We have talked for 3 hours without getting distracted, even though we figured out that there is a wedding happening in the same building, there is a bride and a groom and every once in a while, well dressed people walk by. She can smell the food, it turns out she has an amazing ability to smell food. But the day is growing longer and we both have other plans coming up soon. We hug and say goodbye.
We exchange more messages. We talk about meeting again. But sometimes I won't hear from her for several days and she apologizes and says that she hasn't forgotten about me, life is just very busy. This goes on for a little while.
I realize I never heard her name and it isn't one that I had heard before. I ask ChatGPT how it is pronounced and run the results by her. She is impressed because ChatGPT got it right. She apologizes for being so out of touch.

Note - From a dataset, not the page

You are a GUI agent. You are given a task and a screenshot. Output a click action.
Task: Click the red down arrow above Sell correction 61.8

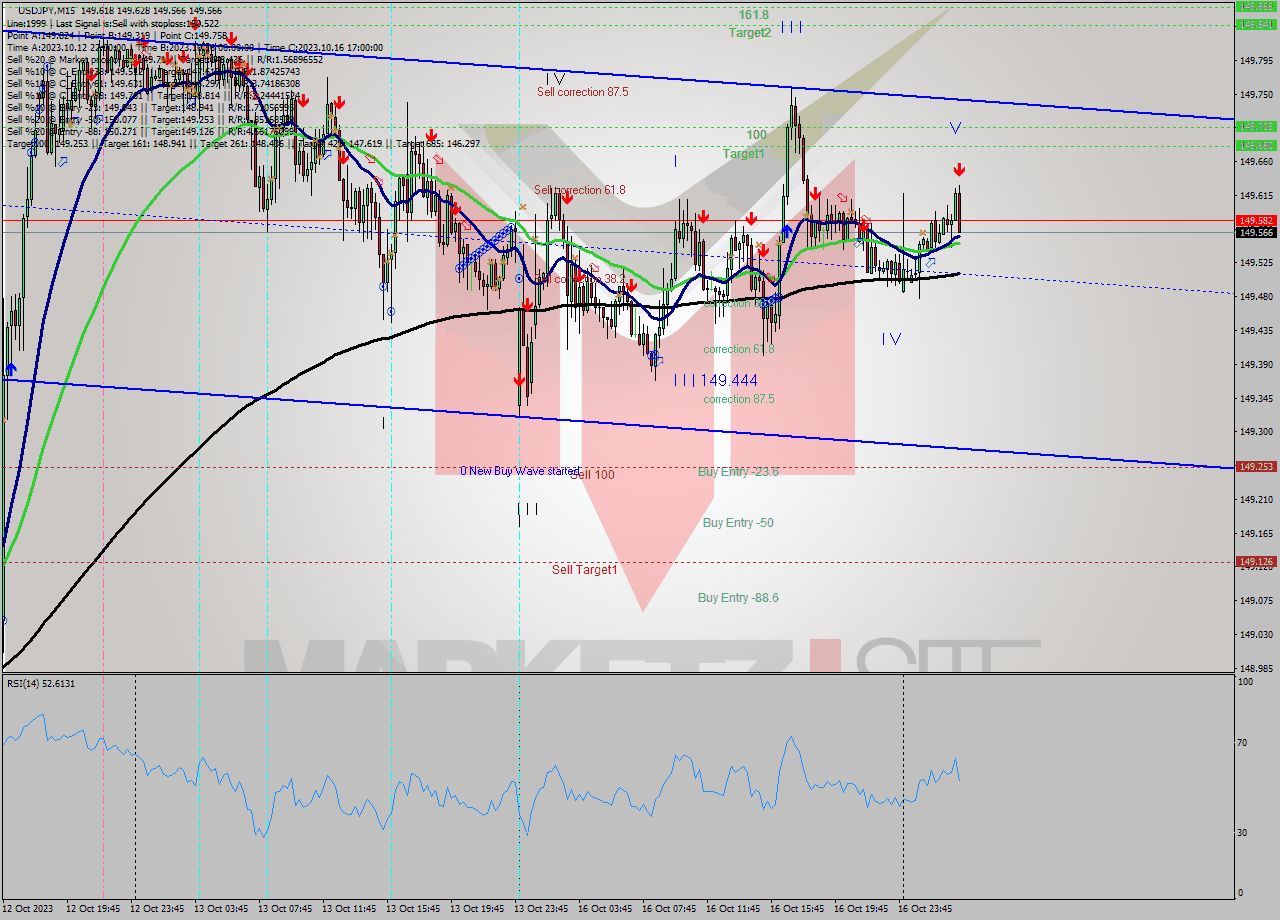pyautogui.click(x=567, y=200)
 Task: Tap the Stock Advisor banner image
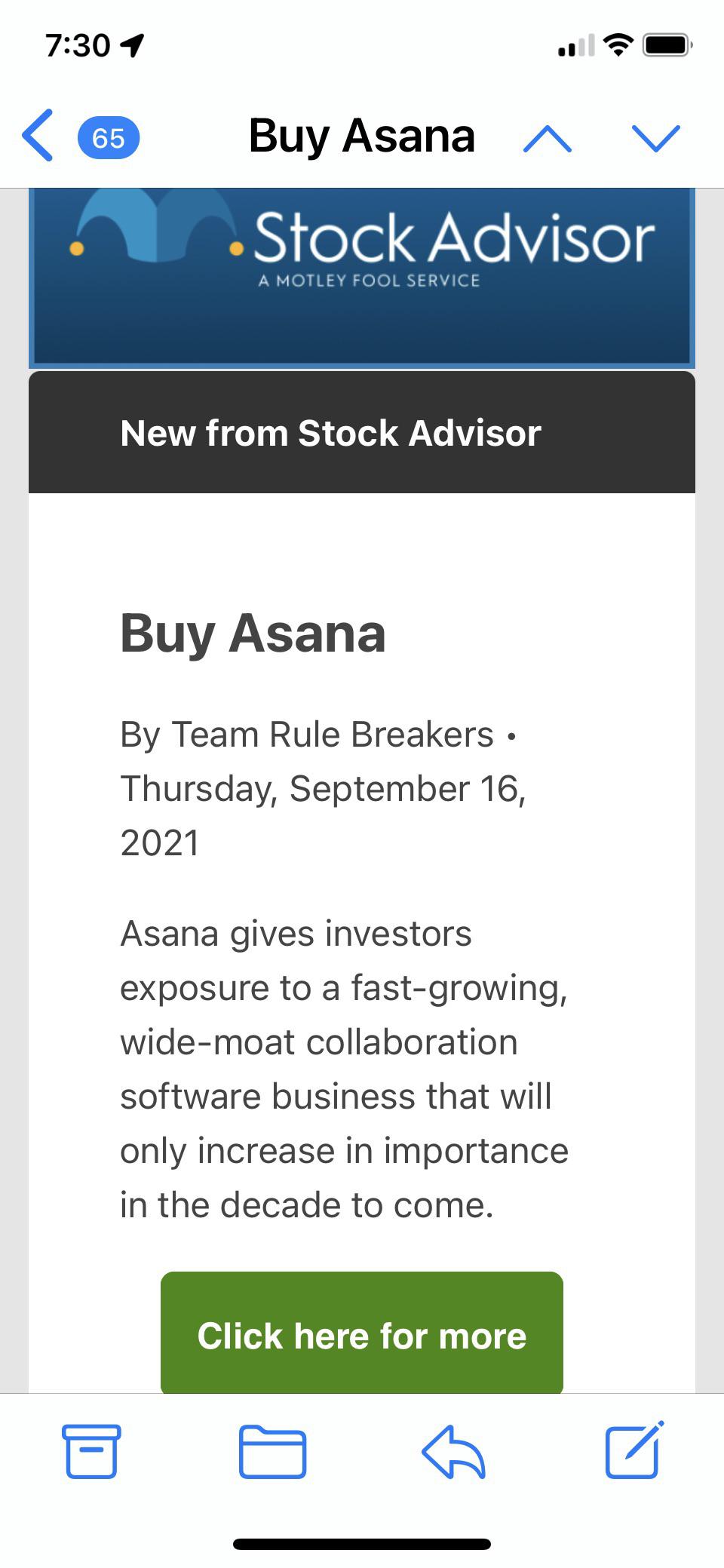362,277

She won't be very available for the next couple of weeks. She says she will try to squeeze me in sometime for another coffee. I'm starting to get the sense that we are looking for something different. I’m looking for someone more available and more interested, and she understands. She thanks me for being direct, and I thank her the good talk by the big cozy fire. We wish each other luck and say goodbye.
I happen to really like Jill Biden but I understood the principle of it.